SC Gets Four New Judges; Strength Reaches 34
New Delhi: Four new judges were appointed to the Supreme Court on Wednesday, taking its strength to 34, the highest-ever.
According to separate Law Ministry notifications, justices Krishna Murari, SR Bhat, V Ramasubramanian and Hrishikesh Roy were appointed as judges of the top court.
The Supreme Court Collegium had recommended their names to the government last month.
Justices V Ramasubramanian and Krishna Murari head the Himachal Pradesh and Punjab and Haryana high courts respectively.
Justices S Ravindra Bhat and Hrishikesh Roy head the Rajasthan and Kerala high courts respectively.
With a huge backlog of cases in the top court, the government had recently increased the strength of its judges from 31 to 34, including the Chief Justice of India.
As of today, the apex court has 30 judges. Once the new judges take oath, the strength will go up to 34, the highest ever.
The sanctioned strength of SC judges was increased days after Chief Justice of India Ranjan Gogoi wrote to Prime Minister Narendra Modi to increase the number of judges in the top court.
According to a written reply by the Law Ministry to a Rajya Sabha question on July 11, 59,331 cases are pending in the top court.
Due to paucity of judges, the required number of constitution benches to decide important cases involving questions of law were not being formed, the CJI said.

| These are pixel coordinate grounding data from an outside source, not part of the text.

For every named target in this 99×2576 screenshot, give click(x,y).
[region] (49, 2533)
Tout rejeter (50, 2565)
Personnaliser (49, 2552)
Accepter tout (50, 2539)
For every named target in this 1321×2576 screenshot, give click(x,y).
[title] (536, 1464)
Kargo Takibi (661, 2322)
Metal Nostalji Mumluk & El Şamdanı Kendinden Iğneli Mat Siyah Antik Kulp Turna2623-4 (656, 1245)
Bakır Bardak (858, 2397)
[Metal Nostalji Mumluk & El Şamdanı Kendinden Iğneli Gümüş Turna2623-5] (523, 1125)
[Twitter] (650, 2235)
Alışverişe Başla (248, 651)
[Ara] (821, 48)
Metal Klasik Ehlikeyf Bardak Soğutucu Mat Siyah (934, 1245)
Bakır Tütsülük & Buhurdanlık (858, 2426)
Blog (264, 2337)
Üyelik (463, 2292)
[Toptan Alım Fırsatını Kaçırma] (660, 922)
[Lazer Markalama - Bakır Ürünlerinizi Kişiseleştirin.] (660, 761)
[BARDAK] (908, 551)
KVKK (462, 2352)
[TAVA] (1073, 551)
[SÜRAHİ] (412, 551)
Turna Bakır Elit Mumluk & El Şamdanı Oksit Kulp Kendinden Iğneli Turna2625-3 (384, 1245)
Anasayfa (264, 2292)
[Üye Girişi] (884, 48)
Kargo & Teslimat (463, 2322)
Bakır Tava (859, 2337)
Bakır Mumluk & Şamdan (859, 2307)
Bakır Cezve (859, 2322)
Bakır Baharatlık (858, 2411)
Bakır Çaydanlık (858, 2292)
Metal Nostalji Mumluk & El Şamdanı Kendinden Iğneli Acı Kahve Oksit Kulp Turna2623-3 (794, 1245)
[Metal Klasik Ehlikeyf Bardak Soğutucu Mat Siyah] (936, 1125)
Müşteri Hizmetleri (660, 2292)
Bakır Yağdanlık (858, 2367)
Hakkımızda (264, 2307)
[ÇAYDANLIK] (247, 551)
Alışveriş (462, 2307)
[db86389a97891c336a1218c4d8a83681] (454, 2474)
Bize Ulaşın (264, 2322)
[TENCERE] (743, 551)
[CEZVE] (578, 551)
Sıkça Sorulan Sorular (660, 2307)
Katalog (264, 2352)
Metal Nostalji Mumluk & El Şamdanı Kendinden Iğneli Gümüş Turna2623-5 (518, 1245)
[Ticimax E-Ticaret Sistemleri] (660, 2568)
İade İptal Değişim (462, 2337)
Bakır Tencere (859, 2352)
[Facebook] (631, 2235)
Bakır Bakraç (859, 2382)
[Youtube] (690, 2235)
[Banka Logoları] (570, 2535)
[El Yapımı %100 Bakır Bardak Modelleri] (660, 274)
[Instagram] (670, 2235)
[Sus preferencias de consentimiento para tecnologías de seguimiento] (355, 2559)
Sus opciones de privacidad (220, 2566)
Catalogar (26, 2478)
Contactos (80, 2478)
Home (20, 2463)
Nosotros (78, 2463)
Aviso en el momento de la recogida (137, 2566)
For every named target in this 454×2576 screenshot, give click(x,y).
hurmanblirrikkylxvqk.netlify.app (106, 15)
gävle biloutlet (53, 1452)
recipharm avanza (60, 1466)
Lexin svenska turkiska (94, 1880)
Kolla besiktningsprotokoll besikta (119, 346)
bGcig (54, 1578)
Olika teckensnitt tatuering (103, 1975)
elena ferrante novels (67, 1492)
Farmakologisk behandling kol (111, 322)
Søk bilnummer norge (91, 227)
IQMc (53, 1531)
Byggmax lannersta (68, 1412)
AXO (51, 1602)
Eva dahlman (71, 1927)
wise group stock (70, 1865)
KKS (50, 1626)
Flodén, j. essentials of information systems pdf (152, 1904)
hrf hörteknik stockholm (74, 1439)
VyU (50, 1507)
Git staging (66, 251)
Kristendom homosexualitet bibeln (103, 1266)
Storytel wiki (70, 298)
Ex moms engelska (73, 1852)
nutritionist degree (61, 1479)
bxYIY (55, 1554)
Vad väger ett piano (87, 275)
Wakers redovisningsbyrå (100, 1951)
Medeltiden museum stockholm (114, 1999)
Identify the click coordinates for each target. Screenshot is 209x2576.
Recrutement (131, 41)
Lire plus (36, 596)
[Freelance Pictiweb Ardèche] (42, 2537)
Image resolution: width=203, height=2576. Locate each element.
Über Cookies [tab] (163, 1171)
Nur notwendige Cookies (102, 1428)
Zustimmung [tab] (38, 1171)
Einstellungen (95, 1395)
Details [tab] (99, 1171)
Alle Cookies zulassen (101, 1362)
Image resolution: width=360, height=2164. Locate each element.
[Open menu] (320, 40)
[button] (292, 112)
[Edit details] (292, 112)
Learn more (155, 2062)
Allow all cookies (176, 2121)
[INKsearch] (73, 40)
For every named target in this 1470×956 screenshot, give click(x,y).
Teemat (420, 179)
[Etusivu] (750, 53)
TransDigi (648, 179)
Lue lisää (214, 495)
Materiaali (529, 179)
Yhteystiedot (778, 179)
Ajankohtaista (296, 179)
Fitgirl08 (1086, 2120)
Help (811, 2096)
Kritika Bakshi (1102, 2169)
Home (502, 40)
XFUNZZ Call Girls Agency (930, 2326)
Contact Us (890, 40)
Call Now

“You would recall that way back in 1988, about three decades ago, the judge strength of the SC was increased from 18 to 26, and then again after two decades in 2009, it was increased to 31, including the CJI, to expedite disposal of cases to keep pace with the rate of institution,” he wrote.
“I request you to kindly consider, on top priority, to augment the judge-strength in the SC appropriately so that it can function more efficiently and effectively as it will go a long way to attain the ultimate goal of rendering timely justice to the litigant public,” Gogoi wrote.
Some of the consultee judges are learnt to have questioned the recommendation to elevate some of the candidates who are lower in the order in the all-India seniority list.
Consultee judges are those who have earlier served in courts where the candidate judges are currently posted. The views of consultee judges are not binding on the collegium.
The Supreme Court (Number of Judges) Act, 1956 originally provided for a maximum of ten judges (excluding the CJI).
This number was increased to 13 by the Supreme Court (Number of Judges) Amendment Act, 1960, and to 17 in 1977.
The working strength of the Supreme Court was, however, restricted to 15 judges by the cabinet (excluding the chief Justice of India) till the end of 1979. But the restriction was withdrawn at the request of the chief justice of India.
In 1986, the strength of the top court was increased to 25, excluding the CJI. Subsequently, the Supreme Court (Number of Judges) Amendment Act, 2009 further augmented the strength of the court from 25 to 30.